Playlists and Programs
My playlist this morning has incorporated a sequence of contemporary Christian, bluegrass, and underground rap. I would not have touched any of those genres in junior high.
I implemented a web browser in about 15 lines of code last night using Qt/C++ under Linux (the new Ubuntu 9.04 Server Edition). I mean, the start page is the only page you can load aside from links from the start page, but it’s something.
In London I had this consuming sort of idea fire going on with a Qt-based equivalent to XFCE. This is complete nonsense, so let’s say essentially a very lightweight Linux desktop environment using a better programming platform than has previously been used for this purpose.
This would likely include a web browser (WebKit-based, in accordance with the new fashion and aligned with Qt’s allegiances), a terminal emulator, a file manager, and probably a basic text editor. It would likely also benefit from a Qt-based window manager, but that prospect is scary to me. It would be really cool to have a graphical manpage reader, but I’m not sure how that would work. This is clearly a developer-/expert-oriented interface, although nothing about it would be particularly incomprehensible.
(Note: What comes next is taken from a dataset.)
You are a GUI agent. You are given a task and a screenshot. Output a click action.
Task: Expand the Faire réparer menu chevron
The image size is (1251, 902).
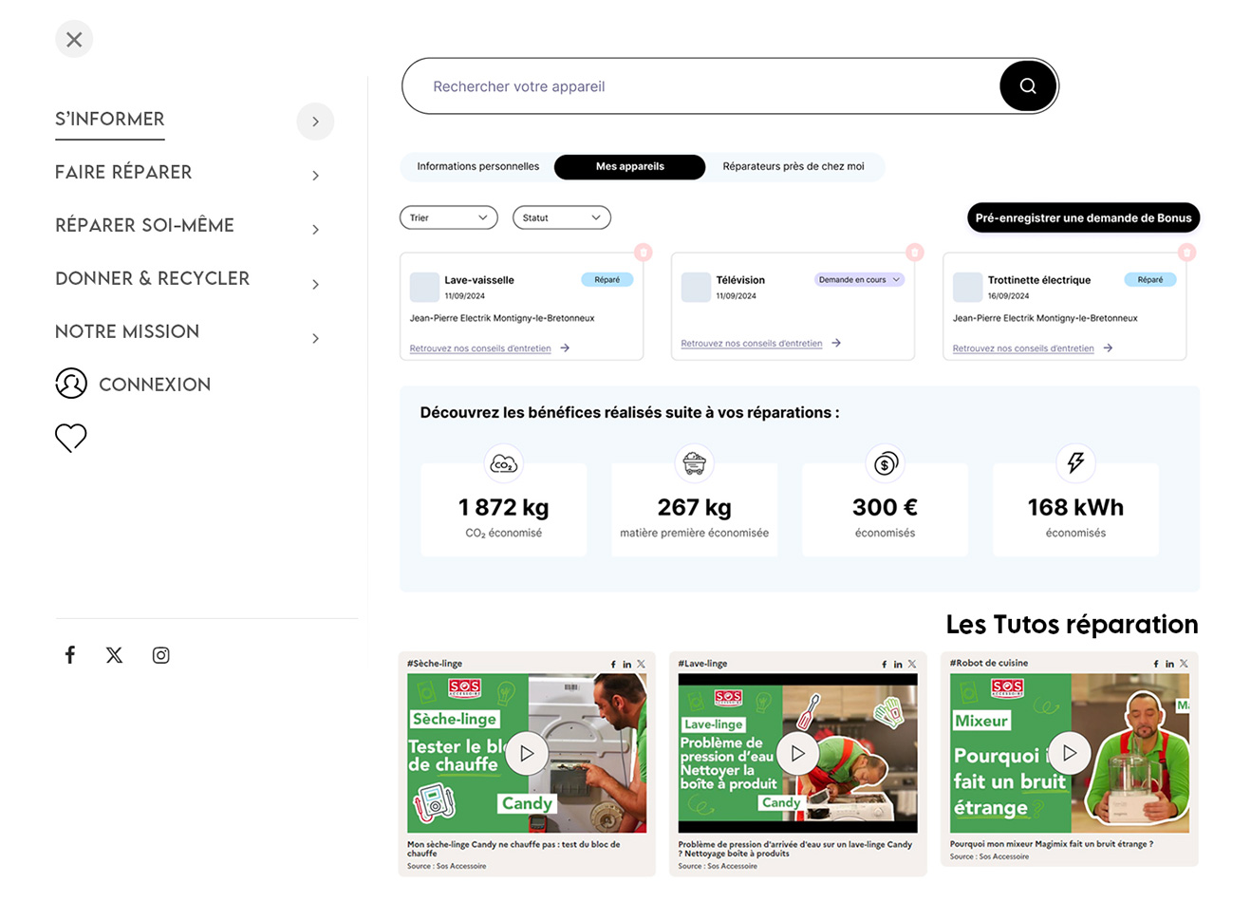tap(316, 176)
Qt provides drop-in functionality for most of these (including the framework to refresh a directory view automatically upon update, as of a recent version). This makes this an interesting thing to boot into and play with occasionally, as the wins would be typically rapid and fun. I’m dual-booting the VAIO to make this happen (virtualization is too fat for the poor guy’s resources), so the work is out of sight and out of mind until I want to play with it. My kind of throwaway project.